** Opening Excerpted text block **

Increasingly there is a need to acknowledge
the interconnectedness of the right to freedom
of expression and the right to peaceful protest.
Freedom of expression includes the freedom
to articulate viewpoints and engage in peaceful
protests.
Through peaceful protest, individuals can
effectively voice their grievances, contest power
structures, and urge for change.
In Lesotho, Kopano Makutoane, a student at
the National University of Lesotho (NUL), was
tragically shot and killed during a demonstration
on the university’s Roma campus on 16 June
2022, when police opened fire using live
ammunition.
Following the announcement that the National
Manpower Development Secretariat had cut
the monthly stipends of students by more than
50 percent, a number of students marched to
the campus to protest this reduction in their
allowances.
Lesotho’s Transformation Resource Center
(TRC), the International Commission of Jurists
(ICJ), and the Southern Africa Litigation Centre
(SALC) denounced the excessive force used by
police, particularly the use of live ammunition
against unarmed student protestors.
They rightly pointed out that the “right to
protest, which is part of the right to peaceful
assembly, is protected under international human
rights law, which recognises the importance
of protests, demonstrations, and pickets as a
catalyst for social and political change.”
In the second half of 2022, anti-government
civil unrest and violence associated with the prodemocracy movement, erupted in Eswatini.
Multiple anti-government rallies were held by
students, police forces, and labour organisations
to demand better working conditions and prodemocracy reforms.
Authorities bolstered security and sent military
soldiers in response to the protests, which
allegedly resulted in fatalities.
This was the second major political crisis
to strike Eswatini in the preceding two years.
Multiple waves of protests reportedly resulted in
80 deaths and over 200 injuries between June
and October of 2021.
In October 2022, protesters and opposition
supporters in Malawi marched in opposition to
the rising cost of living and suspected corruption.

Joshua Chisa Mbele, the chairperson of Action
Against Impunity, a network of civil rights
organisations that organised the demonstration,
accused the government of misusing money
Malawi received to combat COVID-19, among
other alleged infractions.

** Closing Excerpted text block **

▸ **Exercise tasks**:
**a.** According to the text on protest rights, on what date was Kopano Makutoane shot and killed on the Roma campus?
**b.** Retype the stretch of the text on protest rights from "In the second" through "resulted in fatalities.", keeping every word and mark unchanged.

** Opening Data section block **

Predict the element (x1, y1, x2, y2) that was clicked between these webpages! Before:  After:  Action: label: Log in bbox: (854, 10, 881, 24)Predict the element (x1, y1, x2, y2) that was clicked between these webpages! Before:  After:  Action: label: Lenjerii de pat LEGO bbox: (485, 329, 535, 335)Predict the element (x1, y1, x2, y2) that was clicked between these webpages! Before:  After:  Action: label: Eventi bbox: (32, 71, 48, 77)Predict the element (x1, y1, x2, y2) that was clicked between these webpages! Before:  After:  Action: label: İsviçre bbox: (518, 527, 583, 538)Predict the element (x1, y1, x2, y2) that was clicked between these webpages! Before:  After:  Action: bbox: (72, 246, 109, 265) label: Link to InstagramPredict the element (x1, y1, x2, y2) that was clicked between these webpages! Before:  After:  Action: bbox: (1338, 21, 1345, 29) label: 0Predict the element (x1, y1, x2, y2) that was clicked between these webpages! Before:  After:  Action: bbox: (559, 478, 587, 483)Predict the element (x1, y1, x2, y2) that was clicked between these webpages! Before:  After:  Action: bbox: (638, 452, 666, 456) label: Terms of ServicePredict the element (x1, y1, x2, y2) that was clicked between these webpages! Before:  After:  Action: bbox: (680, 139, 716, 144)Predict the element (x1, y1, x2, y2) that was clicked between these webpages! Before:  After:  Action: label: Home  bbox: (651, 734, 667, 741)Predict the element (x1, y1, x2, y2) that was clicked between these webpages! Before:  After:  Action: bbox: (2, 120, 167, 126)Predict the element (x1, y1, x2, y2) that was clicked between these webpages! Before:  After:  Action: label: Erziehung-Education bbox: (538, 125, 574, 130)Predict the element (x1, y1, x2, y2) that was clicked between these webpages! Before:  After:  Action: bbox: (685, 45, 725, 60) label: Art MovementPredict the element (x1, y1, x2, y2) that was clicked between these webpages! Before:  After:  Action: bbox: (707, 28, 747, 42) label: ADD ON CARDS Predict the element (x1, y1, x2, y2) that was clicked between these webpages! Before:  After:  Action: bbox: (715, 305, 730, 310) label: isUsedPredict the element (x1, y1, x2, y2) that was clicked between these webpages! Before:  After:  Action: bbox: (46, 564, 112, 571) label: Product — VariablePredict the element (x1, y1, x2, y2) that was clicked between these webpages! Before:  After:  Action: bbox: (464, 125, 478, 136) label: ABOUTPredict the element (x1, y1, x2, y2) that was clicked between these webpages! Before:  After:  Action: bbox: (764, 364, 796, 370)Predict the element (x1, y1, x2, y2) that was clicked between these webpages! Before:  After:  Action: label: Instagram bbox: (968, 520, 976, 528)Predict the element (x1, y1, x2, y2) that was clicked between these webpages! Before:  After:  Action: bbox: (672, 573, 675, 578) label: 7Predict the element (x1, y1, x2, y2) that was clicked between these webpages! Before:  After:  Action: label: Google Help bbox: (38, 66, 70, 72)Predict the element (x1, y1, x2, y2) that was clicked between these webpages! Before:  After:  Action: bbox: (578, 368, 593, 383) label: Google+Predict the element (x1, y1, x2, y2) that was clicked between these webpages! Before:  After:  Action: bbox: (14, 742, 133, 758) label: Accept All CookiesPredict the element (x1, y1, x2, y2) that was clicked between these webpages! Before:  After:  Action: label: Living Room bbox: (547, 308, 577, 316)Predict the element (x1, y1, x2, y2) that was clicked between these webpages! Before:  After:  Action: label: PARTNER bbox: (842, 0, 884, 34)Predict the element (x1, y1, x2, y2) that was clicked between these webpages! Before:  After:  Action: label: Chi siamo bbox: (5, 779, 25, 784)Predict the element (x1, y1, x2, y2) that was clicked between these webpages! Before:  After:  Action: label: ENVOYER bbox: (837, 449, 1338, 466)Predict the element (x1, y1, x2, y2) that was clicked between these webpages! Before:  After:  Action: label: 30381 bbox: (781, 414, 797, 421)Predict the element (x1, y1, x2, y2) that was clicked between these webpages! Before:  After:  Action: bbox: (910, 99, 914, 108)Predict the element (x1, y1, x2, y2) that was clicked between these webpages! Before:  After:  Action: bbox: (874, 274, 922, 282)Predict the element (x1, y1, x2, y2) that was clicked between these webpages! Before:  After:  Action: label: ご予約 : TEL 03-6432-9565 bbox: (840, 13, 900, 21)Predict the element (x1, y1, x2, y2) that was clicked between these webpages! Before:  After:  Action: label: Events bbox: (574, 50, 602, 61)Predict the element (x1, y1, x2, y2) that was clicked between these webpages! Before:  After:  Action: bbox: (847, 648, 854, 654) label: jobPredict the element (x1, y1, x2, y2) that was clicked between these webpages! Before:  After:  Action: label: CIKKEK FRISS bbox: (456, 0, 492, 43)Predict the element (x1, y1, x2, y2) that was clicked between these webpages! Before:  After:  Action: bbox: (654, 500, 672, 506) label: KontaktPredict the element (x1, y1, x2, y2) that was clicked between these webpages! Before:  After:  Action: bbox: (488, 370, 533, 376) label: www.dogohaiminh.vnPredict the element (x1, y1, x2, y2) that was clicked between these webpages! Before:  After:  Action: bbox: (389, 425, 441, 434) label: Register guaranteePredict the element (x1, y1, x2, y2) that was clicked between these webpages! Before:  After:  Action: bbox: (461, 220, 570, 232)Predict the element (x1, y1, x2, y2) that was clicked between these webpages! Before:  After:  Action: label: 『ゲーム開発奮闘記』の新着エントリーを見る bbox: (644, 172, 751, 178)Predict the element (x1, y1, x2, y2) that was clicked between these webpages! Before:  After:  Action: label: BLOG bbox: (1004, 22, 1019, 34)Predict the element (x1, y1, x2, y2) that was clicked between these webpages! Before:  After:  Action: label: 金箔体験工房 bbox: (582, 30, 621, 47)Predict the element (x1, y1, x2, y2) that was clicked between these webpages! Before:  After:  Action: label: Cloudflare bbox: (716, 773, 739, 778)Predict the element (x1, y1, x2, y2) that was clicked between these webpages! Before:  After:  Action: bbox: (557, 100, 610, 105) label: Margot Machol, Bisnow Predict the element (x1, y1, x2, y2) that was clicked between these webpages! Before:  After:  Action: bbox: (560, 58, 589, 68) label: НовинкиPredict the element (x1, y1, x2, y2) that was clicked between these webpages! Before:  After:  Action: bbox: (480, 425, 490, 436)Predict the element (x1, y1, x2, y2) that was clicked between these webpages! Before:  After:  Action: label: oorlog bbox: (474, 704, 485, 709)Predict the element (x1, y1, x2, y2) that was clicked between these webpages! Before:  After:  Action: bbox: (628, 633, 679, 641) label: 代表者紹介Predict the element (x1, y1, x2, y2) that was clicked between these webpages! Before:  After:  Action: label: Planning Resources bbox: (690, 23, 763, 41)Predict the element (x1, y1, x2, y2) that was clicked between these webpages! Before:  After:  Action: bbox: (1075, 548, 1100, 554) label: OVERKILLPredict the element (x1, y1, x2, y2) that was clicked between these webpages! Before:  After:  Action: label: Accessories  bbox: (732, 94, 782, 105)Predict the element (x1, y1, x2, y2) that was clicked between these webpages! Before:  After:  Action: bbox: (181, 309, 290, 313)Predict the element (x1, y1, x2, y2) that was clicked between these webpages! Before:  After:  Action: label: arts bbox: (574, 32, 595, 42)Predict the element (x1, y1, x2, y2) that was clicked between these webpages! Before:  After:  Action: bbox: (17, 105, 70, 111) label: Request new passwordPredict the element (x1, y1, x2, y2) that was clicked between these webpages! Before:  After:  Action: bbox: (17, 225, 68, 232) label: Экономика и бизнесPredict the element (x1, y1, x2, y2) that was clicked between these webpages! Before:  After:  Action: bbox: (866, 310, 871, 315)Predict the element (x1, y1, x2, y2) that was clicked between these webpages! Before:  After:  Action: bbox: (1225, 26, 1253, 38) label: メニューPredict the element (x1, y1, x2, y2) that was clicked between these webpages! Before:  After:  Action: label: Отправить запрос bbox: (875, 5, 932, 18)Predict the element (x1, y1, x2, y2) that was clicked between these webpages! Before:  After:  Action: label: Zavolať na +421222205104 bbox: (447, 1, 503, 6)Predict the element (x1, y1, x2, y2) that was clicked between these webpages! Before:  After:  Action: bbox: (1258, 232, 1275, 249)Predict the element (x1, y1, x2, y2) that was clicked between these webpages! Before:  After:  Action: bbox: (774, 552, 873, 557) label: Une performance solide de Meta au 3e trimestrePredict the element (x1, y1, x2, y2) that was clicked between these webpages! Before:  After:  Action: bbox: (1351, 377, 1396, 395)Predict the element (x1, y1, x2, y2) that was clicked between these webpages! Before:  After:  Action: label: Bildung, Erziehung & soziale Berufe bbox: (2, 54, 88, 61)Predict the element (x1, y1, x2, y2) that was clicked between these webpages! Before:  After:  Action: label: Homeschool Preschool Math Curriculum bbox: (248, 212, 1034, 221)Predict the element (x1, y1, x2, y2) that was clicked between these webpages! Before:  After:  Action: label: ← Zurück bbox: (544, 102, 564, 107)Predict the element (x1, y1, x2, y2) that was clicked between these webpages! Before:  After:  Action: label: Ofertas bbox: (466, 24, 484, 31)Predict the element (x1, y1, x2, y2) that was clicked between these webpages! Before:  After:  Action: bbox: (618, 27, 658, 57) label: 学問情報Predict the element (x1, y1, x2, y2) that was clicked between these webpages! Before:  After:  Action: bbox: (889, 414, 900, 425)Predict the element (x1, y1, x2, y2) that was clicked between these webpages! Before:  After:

** Closing Data section block **

▸ **Results in order**:
**a.** 16 June 2022

**b.**
In the second half of 2022, anti-government
civil unrest and violence associated with the prodemocracy movement, erupted in Eswatini.
Multiple anti-government rallies were held by
students, police forces, and labour organisations
to demand better working conditions and prodemocracy reforms.
Authorities bolstered security and sent military
soldiers in response to the protests, which
allegedly resulted in fatalities.